It is interesting that for Evans, as for Quimby, there was no line between suggestion with religious overtones and the crudest beliefs inherited from Mesmer. Even as late as 1873 in Mental Medicine Evans had no doubt of the existence of a magnetic fluid diffused through space and flowing between the celestial bodies, the earth, and animated beings. He did not doubt the effect of a magnet on the human body: “Even the magnetic sleep may be induced by it. As a therapeutic agent I have found it far more valuable than the electro-magnetic battery.” He advocated the use of magnetized water.9 Like Quimby, who told young Charles Norton that because of the earth’s magnetic currents “light complexioned persons should face east while being treated, dark complexioned persons should face north,” Evans found the patient’s position important; preferably the recipient of treatment should sit with his back to the north pole.10 “This will increase his susceptibility to the psychic influence, and tend to invert the magnetic poles of the body.
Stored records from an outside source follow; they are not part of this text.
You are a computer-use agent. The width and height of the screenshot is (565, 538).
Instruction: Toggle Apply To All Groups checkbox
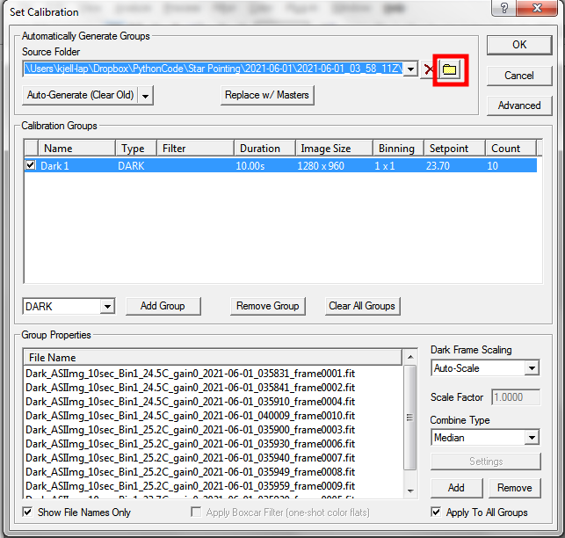[436, 512]
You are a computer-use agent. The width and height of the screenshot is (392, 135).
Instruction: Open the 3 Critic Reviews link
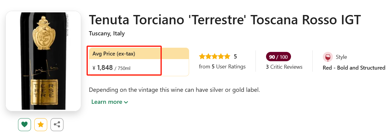coord(284,67)
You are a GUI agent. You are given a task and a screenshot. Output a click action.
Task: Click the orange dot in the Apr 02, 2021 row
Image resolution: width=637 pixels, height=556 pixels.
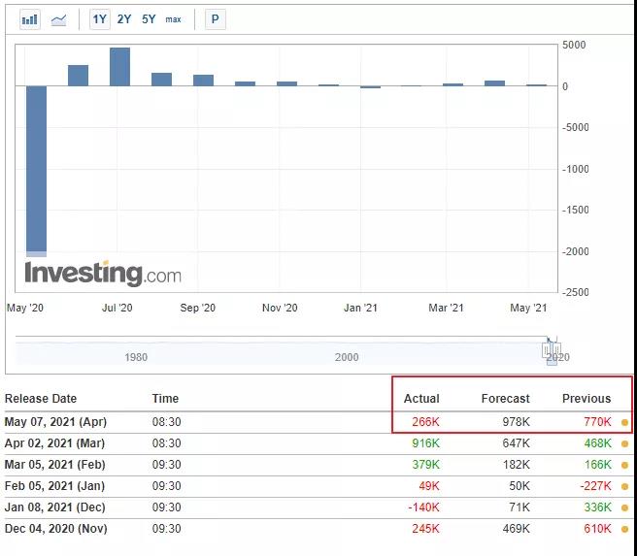tap(624, 443)
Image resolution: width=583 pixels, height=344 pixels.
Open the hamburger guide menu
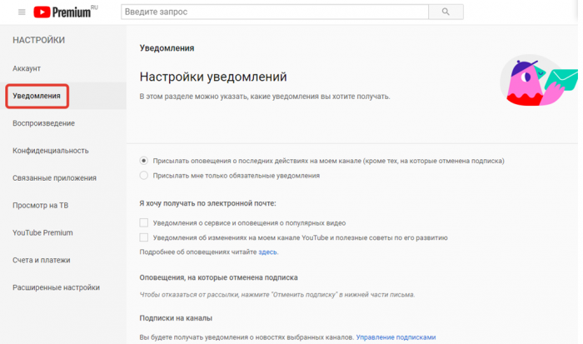point(22,12)
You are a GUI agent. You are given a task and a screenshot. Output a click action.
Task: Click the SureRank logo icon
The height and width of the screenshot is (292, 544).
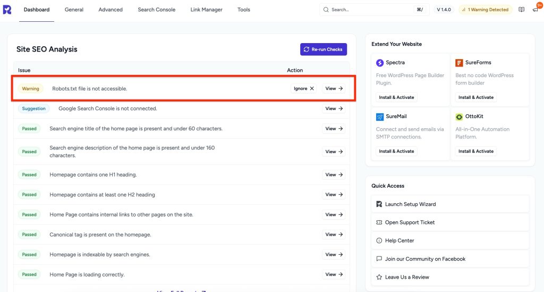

The brain, which is normally positive, or the north pole of the body, will become negative, and its magnetism will flow downward toward the feet.”11

This sort of fatuity, though interwoven with elements of rational psychology and Swedenborgian idealism, makes Evans’ books, enormously popular in their own day, dead as doornails in ours. His importance today is purely historical: for the backward light he throws on Quimby and the forward light on New Thought—of which, together with Dresser, he may be considered one of the founders. 

8 Evans, The Mental-Cure, pp. 274–275.

9 W. F. Evans, Mental Medicine: A Theoretical and Practical Treatise on Medical Psychology (Boston: Carter and Pettee, 1873), pp. 131, 132, 138.

10 [Charles A. Quincy Norton, “Recollections of P. P. Quimby. The Man and His Methods,” n.d., Reminiscence, p. 2, MBEL.] See p. 212

11 Evans, Mental Medicine, pp. 48–49.